According to City Attorney Chuck Watts, it’s been a long time coming.

These offices haven’t been renovated since the building was constructed in 1970, Watts told Triad City Beat on Tuesday.

Watts said that the council agreed to do a renovation when he first arrived in 2019. However, real steps in that direction have dragged on since then.

“I need to be able to adjust the temperature,” Watts said. “We don’t have that capacity right now.” On Tuesday, city councilmembers voted to award the contract to O.U. Chavis Contracting Corporation, with Councilmembers Sharon Hightower and Zack Matheny voting against the contract’s approval. Hightower said she voted no because O.U. Chavis didn’t meet the minority or women business enterprise goals, or M/WBE.

Greensboro City Attorney Chuck Watts (photo from the city of Greensboro’s website)

These ‘70s offices were designed in a way that boggle Watts’ mind.

“We have attorneys’ offices that don’t have windows, essentially caves,” he said.

“They’re disorganized,” he added, noting, “People come into my office and get lost on the way out. This happens to almost everybody. It’s a mess.”

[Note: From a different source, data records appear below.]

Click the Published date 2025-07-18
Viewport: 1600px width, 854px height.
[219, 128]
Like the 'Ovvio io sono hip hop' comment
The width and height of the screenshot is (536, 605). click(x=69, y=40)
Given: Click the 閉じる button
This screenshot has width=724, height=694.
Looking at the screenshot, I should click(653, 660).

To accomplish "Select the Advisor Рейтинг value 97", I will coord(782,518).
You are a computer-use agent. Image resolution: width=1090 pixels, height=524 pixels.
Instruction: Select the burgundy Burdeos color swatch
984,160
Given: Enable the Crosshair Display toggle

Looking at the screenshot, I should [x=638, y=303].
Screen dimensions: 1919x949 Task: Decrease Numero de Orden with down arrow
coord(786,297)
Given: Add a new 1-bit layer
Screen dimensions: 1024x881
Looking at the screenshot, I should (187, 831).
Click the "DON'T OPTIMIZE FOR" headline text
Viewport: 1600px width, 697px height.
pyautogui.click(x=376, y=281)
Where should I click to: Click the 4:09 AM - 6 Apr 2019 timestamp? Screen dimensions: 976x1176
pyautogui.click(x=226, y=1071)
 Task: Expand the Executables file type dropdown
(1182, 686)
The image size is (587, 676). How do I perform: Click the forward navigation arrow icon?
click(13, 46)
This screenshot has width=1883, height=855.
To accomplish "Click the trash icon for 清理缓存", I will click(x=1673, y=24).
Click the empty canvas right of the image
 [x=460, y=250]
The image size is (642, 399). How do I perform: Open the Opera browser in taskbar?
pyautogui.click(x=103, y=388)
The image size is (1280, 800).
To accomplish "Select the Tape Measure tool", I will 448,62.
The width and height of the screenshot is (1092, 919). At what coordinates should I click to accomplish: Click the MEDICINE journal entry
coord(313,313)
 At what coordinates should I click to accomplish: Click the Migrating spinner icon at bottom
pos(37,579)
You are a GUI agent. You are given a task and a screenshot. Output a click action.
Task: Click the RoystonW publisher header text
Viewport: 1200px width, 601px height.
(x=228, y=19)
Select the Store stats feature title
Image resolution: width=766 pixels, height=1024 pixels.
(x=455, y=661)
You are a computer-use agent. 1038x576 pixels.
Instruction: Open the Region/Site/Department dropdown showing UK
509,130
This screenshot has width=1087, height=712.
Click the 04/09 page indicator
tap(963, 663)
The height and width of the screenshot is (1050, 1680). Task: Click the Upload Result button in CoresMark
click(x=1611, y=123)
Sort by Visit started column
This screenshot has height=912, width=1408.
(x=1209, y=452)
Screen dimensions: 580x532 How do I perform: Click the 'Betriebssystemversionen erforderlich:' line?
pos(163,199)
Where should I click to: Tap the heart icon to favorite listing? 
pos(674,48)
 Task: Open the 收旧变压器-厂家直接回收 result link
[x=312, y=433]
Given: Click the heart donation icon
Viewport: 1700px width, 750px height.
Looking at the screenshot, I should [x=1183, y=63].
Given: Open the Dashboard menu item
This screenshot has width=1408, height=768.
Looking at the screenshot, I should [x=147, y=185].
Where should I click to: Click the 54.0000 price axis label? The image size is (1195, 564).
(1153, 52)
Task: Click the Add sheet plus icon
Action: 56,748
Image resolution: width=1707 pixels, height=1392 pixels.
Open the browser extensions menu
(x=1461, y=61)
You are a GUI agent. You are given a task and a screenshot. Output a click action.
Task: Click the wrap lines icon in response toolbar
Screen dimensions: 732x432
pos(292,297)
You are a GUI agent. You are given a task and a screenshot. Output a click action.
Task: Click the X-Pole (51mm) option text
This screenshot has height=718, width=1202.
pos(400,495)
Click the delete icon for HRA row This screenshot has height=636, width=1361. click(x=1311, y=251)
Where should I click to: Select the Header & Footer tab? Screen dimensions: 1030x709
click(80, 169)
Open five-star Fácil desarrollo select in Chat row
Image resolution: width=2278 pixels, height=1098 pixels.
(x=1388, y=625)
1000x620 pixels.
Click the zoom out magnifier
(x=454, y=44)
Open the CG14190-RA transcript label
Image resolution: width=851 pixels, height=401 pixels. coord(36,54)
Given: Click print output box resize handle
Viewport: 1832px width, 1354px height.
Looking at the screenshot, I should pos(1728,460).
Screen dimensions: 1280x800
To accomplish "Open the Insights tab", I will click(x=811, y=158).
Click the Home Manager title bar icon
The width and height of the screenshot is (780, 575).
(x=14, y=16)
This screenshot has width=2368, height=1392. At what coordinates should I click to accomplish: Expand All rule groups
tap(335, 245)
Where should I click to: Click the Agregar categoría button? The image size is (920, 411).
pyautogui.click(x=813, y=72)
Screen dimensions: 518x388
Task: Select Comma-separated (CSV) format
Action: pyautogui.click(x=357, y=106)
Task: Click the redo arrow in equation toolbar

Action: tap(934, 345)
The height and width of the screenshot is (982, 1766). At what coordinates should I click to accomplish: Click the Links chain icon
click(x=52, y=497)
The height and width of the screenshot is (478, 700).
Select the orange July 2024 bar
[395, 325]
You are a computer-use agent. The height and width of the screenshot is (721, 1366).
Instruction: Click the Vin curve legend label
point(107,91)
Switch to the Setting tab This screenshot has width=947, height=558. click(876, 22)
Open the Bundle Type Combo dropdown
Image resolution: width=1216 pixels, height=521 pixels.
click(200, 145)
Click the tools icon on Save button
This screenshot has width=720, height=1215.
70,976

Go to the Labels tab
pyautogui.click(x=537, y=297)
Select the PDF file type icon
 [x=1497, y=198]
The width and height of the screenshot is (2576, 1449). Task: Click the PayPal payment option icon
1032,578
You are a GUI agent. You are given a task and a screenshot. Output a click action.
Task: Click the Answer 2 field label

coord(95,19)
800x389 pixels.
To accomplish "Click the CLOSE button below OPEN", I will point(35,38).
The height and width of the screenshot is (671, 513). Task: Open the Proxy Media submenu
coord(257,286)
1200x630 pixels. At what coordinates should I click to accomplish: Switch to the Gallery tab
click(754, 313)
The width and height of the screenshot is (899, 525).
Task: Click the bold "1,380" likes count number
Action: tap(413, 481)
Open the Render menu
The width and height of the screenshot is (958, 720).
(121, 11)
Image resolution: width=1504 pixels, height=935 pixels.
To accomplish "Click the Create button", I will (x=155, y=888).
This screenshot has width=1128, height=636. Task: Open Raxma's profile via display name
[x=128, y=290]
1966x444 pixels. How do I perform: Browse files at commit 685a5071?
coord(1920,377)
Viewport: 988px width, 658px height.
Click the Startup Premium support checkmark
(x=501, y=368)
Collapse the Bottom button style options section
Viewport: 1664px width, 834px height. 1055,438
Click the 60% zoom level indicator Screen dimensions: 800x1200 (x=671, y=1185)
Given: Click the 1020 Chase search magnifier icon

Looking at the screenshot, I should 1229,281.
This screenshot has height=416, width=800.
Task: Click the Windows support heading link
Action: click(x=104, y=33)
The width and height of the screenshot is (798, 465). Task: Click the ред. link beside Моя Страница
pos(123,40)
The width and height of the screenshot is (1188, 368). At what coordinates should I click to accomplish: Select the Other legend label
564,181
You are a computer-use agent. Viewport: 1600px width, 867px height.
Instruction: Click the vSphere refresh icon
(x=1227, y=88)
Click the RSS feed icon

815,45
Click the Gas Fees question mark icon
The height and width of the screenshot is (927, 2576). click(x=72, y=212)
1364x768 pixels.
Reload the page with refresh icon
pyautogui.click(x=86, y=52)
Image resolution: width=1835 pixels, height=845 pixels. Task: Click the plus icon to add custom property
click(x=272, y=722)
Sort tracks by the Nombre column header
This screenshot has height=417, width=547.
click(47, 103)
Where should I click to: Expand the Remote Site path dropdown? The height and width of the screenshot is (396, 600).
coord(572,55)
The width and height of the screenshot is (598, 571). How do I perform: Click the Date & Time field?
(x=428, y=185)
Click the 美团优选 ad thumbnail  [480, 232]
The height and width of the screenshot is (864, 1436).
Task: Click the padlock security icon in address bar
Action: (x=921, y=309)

“There’s no soundproofing, attorneys need soundproofing sometimes. Me in particular,” he chuckled.

Their document prep room and break room double as hallways.

“We have a conference room that doesn’t work; it’s not modern,” Watts said. This conference room, which also doubled as a document storage area, will be turned into offices. Those old documents have all been digitized anyway and they’ve moved toward being a paperless office, so there’s no need to use it as a storage area any more.

Bewilderingly, one of the largest rooms in their office is the reception area, Watts said. “We’re an internal facing organization, we represent the city and the staff,” he said. “We don’t have meetings with people that just walk in off the street.”

They don’t have a receptionist, and Watts alleges that the sofas in the waiting area have never been used in the five years since he’s been here. 

“We’ve had maybe four people that walked in there and had to be directed somewhere else,” he said.

The reception area will be turned into the new conference room, which they’ll share with the IT department.

“There’s a little room, a nook really, you could probably fit in it but not with another person. We don’t know why it’s there,” Watts went on, adding quickly: “We’re going to get rid of that.”

These changes are necessary, Watts feels. 

“It’s time,” he said with relief, adding, “We’re gonna have a break room and we’re gonna have a document prep room that don’t double as hallways.”